(Stored data entries)
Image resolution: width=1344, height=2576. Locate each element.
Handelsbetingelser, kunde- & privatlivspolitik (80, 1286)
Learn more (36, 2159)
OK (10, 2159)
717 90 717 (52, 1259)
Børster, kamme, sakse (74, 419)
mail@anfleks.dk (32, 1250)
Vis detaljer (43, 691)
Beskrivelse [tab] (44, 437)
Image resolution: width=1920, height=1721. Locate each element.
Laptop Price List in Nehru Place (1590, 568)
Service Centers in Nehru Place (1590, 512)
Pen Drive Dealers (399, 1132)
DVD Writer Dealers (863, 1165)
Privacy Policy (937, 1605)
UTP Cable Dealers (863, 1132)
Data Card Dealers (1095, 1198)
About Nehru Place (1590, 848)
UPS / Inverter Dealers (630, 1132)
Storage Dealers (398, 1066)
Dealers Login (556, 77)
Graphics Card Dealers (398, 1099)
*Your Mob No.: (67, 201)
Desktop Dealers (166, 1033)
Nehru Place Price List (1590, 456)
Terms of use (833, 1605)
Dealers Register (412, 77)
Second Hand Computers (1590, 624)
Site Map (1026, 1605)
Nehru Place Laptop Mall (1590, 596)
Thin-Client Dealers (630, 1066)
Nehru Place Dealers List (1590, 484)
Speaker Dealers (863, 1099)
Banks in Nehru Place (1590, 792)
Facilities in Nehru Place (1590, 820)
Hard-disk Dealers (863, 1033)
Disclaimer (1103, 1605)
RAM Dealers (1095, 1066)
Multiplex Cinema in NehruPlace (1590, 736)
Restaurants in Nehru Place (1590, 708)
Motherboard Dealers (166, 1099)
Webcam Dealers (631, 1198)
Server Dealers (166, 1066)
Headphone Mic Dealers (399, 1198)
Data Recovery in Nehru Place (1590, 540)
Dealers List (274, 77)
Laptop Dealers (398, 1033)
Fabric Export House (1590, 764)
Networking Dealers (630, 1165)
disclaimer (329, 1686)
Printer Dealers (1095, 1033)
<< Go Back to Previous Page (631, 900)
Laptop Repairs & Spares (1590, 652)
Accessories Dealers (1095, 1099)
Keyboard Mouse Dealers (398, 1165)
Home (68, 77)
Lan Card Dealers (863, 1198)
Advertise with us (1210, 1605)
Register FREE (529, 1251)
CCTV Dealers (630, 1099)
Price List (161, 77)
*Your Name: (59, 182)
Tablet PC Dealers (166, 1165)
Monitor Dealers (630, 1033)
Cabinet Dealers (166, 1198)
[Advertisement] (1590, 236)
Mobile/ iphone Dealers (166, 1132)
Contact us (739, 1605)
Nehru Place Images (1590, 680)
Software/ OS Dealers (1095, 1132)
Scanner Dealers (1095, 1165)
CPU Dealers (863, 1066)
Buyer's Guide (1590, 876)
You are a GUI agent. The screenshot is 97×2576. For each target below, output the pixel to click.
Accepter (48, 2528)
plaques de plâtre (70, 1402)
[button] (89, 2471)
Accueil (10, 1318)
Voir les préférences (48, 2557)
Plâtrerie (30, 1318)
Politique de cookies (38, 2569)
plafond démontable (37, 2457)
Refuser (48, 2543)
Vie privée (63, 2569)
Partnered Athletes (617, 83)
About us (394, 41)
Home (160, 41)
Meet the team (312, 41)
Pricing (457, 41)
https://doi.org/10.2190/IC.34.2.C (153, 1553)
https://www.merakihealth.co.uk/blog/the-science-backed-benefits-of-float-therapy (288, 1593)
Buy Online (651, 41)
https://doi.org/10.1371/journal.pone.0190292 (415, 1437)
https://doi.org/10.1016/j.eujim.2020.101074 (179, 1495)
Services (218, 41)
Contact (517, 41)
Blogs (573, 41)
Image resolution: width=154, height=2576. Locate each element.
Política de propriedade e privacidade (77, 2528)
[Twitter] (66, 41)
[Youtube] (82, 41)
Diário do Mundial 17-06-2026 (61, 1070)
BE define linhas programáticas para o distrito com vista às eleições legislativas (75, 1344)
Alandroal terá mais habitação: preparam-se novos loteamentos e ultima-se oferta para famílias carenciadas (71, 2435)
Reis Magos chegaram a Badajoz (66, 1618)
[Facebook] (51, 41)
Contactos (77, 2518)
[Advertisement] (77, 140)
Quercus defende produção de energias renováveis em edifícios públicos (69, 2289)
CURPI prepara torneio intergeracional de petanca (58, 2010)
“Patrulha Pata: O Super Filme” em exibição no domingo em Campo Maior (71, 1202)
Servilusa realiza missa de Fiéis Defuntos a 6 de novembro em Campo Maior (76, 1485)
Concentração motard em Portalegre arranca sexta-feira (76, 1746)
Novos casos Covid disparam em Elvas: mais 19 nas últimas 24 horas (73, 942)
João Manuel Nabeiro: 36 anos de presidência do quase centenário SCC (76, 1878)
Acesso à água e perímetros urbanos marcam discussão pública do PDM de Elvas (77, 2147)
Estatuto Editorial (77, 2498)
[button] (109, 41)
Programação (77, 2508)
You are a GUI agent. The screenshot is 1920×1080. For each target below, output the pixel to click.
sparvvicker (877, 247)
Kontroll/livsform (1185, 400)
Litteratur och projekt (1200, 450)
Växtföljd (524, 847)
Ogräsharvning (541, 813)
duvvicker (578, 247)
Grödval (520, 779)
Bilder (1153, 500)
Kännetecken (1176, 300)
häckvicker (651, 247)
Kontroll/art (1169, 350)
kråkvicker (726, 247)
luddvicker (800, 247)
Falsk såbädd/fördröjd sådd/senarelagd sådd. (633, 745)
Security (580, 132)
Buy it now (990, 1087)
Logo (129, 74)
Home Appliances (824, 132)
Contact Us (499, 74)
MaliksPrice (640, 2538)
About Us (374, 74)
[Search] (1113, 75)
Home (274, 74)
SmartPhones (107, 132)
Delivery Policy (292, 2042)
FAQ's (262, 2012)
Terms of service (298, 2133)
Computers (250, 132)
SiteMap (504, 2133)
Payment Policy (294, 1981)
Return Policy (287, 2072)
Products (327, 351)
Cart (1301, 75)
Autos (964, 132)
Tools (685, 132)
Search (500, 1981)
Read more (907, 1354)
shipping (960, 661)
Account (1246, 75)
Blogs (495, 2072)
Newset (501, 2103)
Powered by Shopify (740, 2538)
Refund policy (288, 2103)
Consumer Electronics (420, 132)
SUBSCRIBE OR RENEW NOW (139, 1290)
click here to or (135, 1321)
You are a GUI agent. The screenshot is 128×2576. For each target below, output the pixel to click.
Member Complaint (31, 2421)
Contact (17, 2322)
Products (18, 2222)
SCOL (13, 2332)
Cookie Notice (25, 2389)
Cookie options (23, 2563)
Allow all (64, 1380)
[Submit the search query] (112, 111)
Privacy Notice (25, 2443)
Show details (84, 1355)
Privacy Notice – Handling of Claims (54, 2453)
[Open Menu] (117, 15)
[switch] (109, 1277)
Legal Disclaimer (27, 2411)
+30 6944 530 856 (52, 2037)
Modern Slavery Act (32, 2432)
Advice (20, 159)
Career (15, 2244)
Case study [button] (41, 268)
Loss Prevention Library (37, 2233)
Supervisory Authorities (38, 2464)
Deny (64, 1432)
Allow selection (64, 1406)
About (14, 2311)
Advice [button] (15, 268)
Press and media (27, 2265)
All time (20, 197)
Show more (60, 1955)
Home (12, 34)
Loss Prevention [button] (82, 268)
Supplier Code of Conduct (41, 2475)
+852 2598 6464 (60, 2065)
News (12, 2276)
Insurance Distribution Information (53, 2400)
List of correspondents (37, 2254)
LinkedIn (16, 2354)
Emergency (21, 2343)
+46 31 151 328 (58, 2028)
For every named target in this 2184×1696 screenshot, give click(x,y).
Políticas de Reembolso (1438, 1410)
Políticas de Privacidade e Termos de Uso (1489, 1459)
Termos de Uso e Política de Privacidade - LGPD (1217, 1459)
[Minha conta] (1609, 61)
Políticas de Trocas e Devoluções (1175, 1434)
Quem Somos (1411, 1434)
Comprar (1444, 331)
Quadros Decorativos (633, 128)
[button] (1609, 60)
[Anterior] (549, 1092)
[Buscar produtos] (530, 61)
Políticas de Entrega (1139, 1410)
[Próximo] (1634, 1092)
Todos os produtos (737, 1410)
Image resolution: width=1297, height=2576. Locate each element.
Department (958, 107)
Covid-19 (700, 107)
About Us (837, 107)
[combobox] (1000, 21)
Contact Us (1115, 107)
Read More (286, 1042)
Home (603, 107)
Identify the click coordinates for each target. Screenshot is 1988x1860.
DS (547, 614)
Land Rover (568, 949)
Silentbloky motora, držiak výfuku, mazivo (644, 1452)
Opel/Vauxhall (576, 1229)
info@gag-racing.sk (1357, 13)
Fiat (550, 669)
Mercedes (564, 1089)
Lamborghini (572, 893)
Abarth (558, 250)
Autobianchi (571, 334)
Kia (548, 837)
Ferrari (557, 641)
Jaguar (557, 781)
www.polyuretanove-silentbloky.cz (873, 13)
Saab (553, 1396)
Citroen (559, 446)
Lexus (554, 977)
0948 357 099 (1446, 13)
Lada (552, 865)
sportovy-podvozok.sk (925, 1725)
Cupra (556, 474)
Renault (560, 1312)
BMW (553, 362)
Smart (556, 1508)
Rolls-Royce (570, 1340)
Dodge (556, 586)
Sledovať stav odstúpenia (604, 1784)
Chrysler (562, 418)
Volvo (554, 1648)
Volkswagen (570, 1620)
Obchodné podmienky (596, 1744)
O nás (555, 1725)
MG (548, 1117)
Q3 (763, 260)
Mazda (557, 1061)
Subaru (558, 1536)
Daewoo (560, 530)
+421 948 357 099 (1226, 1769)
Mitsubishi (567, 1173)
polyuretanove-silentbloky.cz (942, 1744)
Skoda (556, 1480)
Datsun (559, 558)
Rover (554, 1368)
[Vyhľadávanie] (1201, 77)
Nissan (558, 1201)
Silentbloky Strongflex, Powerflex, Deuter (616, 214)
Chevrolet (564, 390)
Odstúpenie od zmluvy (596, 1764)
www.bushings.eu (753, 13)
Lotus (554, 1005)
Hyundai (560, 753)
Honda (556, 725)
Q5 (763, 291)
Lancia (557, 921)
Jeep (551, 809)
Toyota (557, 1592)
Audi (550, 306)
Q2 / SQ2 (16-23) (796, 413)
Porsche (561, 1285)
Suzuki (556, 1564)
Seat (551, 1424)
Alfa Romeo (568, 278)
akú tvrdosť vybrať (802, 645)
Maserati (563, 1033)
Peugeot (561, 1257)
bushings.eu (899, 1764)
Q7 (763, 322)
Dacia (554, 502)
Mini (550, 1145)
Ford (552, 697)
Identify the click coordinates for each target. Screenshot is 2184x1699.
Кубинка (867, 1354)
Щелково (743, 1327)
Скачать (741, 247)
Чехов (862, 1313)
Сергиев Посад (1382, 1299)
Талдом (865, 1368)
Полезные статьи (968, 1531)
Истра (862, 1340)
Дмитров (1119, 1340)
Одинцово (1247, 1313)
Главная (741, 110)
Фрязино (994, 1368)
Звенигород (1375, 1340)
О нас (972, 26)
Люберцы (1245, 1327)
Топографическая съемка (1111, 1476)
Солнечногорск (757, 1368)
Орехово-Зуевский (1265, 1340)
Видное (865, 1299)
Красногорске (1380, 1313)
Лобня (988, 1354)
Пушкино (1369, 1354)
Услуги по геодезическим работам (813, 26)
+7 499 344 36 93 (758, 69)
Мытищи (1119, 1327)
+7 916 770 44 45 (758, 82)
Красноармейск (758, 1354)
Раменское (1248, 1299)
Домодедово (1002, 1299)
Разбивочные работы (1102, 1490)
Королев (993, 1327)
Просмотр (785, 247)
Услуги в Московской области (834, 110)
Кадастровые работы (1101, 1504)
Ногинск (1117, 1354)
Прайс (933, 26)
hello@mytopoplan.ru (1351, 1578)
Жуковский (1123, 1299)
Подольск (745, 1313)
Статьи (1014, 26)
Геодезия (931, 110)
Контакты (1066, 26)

Work required — Of all the entries above, retype exactly the lines from the line with "plafond démontable (37, 2457)" to the line with "Maior (71, 1202)", both included, and no others.

Your response —
plafond démontable (37, 2457)
Refuser (48, 2543)
Vie privée (63, 2569)
Partnered Athletes (617, 83)
About us (394, 41)
Home (160, 41)
Meet the team (312, 41)
Pricing (457, 41)
https://doi.org/10.2190/IC.34.2.C (153, 1553)
https://www.merakihealth.co.uk/blog/the-science-backed-benefits-of-float-therapy (288, 1593)
Buy Online (651, 41)
https://doi.org/10.1371/journal.pone.0190292 (415, 1437)
https://doi.org/10.1016/j.eujim.2020.101074 (179, 1495)
Services (218, 41)
Contact (517, 41)
Blogs (573, 41)
Image resolution: width=154, height=2576. Locate each element.
Política de propriedade e privacidade (77, 2528)
[Twitter] (66, 41)
[Youtube] (82, 41)
Diário do Mundial 17-06-2026 (61, 1070)
BE define linhas programáticas para o distrito com vista às eleições legislativas (75, 1344)
Alandroal terá mais habitação: preparam-se novos loteamentos e ultima-se oferta para famílias carenciadas (71, 2435)
Reis Magos chegaram a Badajoz (66, 1618)
[Facebook] (51, 41)
Contactos (77, 2518)
[Advertisement] (77, 140)
Quercus defende produção de energias renováveis em edifícios públicos (69, 2289)
CURPI prepara torneio intergeracional de petanca (58, 2010)
“Patrulha Pata: O Super Filme” em exibição no domingo em Campo Maior (71, 1202)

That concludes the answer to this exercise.